抜粋:
• • • • • • •

フォルスター(英語表記)Johann Georg Adam Forster

改訂新版 世界大百科事典 「フォルスター」の意味・わかりやすい解説

フォルスター
Johann Georg Adam Forster
生没年:1754-94

ドイツ啓蒙主義後期の知識人。ダンチヒ(現,ポーランド領グダンスク)近郊の生れ。J.クック船長の航海に同行,《世界周航》(英文。1777)を著す。《ニーダーラインの展望》3巻(1791-94)では鋭い観察眼をもって各地の風景,地誌,文化のほか,フランス革命の余波に揺れる政治情勢をも記す。革命支持派としてマインツのジャコバン・クラブに参加(1792),革命下のパリに赴き,その情勢をドイツに伝え,革命の意義と必然性を説くが,同地で客死。当代一流の自然科学者でもあり,その旅行記は地理学,文化史,文化人類学などの発展に寄与した。

• • • • • • •

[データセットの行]
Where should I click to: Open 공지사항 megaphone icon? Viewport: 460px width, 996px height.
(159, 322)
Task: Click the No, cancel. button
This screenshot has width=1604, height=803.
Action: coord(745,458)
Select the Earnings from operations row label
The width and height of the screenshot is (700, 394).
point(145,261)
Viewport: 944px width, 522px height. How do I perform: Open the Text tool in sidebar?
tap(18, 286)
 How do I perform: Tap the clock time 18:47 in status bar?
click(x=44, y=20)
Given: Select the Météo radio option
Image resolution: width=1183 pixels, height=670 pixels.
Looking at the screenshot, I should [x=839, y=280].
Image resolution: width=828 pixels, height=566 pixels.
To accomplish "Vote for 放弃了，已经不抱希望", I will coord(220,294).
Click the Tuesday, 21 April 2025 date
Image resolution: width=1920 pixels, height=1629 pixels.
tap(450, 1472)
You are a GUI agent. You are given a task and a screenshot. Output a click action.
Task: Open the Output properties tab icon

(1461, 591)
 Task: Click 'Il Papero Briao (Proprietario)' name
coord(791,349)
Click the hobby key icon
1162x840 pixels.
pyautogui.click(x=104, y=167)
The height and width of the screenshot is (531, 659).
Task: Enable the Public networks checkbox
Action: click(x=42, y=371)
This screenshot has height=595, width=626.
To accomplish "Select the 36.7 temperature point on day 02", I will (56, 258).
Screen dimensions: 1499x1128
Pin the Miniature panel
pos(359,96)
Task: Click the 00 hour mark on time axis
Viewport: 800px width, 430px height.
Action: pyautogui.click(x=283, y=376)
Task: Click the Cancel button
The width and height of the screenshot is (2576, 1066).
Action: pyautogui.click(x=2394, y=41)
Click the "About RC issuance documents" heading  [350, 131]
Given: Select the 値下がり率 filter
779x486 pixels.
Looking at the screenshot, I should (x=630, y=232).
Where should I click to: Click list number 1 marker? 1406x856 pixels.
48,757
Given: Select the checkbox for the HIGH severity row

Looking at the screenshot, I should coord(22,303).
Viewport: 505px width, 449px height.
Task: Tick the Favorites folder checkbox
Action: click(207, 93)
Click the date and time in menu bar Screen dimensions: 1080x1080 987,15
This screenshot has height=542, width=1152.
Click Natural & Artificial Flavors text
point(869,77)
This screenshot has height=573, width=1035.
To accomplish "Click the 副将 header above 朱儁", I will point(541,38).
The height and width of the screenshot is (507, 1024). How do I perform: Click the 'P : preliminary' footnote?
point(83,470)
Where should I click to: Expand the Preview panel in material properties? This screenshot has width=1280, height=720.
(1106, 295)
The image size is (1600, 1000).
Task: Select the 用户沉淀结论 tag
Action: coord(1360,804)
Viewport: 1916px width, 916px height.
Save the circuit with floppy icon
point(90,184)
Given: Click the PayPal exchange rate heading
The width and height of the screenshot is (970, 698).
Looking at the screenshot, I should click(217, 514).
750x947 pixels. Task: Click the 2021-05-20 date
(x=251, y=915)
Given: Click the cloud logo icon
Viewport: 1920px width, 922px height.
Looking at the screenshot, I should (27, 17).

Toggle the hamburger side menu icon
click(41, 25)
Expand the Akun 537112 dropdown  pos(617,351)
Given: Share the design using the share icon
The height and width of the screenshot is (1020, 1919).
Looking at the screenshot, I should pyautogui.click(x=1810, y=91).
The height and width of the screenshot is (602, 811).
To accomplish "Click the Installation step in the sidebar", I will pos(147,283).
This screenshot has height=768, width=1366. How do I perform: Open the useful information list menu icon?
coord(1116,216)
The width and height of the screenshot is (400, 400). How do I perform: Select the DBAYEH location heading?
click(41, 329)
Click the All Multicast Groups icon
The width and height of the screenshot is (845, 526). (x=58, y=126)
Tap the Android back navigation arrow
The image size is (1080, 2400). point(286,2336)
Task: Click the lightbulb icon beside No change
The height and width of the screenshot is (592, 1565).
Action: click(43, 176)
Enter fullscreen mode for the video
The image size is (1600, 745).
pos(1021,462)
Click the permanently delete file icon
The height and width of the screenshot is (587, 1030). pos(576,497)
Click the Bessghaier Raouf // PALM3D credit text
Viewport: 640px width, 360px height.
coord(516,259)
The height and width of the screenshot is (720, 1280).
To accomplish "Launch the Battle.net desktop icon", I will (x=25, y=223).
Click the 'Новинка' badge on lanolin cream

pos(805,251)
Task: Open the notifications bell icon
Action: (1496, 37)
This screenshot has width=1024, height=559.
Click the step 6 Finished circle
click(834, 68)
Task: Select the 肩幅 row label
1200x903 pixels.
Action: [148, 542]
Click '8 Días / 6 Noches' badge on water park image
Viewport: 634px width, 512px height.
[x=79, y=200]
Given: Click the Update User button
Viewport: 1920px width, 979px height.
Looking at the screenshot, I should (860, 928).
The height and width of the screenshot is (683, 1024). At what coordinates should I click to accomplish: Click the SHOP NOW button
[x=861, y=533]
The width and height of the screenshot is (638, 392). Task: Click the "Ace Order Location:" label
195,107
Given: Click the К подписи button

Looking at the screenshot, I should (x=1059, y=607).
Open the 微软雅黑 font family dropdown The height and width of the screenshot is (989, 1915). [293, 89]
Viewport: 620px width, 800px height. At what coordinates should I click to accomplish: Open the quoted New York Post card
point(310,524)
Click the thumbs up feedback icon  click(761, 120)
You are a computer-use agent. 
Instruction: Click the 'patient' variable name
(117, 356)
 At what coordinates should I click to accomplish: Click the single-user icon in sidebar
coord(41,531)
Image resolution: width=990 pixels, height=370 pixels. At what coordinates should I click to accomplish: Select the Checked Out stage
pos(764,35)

• • • • • • •

取り組む課題:
1. 上にあるフォルスターの抜粋のうち、「改訂新版 世界大百科事典 「フォルスター」の意味・わかりやすい解説」から「人類学などの発展に寄与した。」までを、両端も含めて一字一句そのまま書き写してください。
2. フォルスターの抜粋によると、フォルスターはどのような立場からマインツのジャコバン・クラブに参加しましたか。一文から三文で説明してください。
3. フォルスターについての抜粋を、最後の文の後から書き継いでください。

各課題の解答:
1.
改訂新版 世界大百科事典 「フォルスター」の意味・わかりやすい解説

フォルスター
Johann Georg Adam Forster
生没年:1754-94

ドイツ啓蒙主義後期の知識人。ダンチヒ(現,ポーランド領グダンスク)近郊の生れ。J.クック船長の航海に同行,《世界周航》(英文。1777)を著す。《ニーダーラインの展望》3巻(1791-94)では鋭い観察眼をもって各地の風景,地誌,文化のほか,フランス革命の余波に揺れる政治情勢をも記す。革命支持派としてマインツのジャコバン・クラブに参加(1792),革命下のパリに赴き,その情勢をドイツに伝え,革命の意義と必然性を説くが,同地で客死。当代一流の自然科学者でもあり,その旅行記は地理学,文化史,文化人類学などの発展に寄与した。

2. フォルスターは革命支持派としてマインツのジャコバン・クラブに参加しました。参加したのは1792年です。

3.
執筆者: フォルスターの大成に大きい感化を与えたものに,同じく自然研究家として著名な父ヨハン・ラインホルト・フォルスターJohann Reinhold Forster(1729-98)がいる。ロシア・イギリス旅行も,世界周航も父子で行を共にした。ゲオルクがロシア旅行でリンネの〈体系〉にふれ,自然史に開眼したのも,ラインホルトの示唆による。《世界周航》は,ドイツ語に訳され(1778-80),1883年ゲオルクによって増補された。いわゆる〈フォルスター的思考〉は,父子一体の経験と観察にもとづく部分が少なくない。その影響は近代地理学の成立期にとくに目だつ。A.vonフンボルトは,90年,マインツからオランダ,イギリスへ旅行したゲオルクに同行して感銘をうけた。ゲオルクの《ニーダーラインの展望》をはじめ自然的世界誌ともいうべき諸著は,フンボルトの《コスモス》の先蹤となる。1843年刊の全集に続いて,日記・手紙類を含む新しい全集が,1958年ベルリン・ドイツ科学院から出版された。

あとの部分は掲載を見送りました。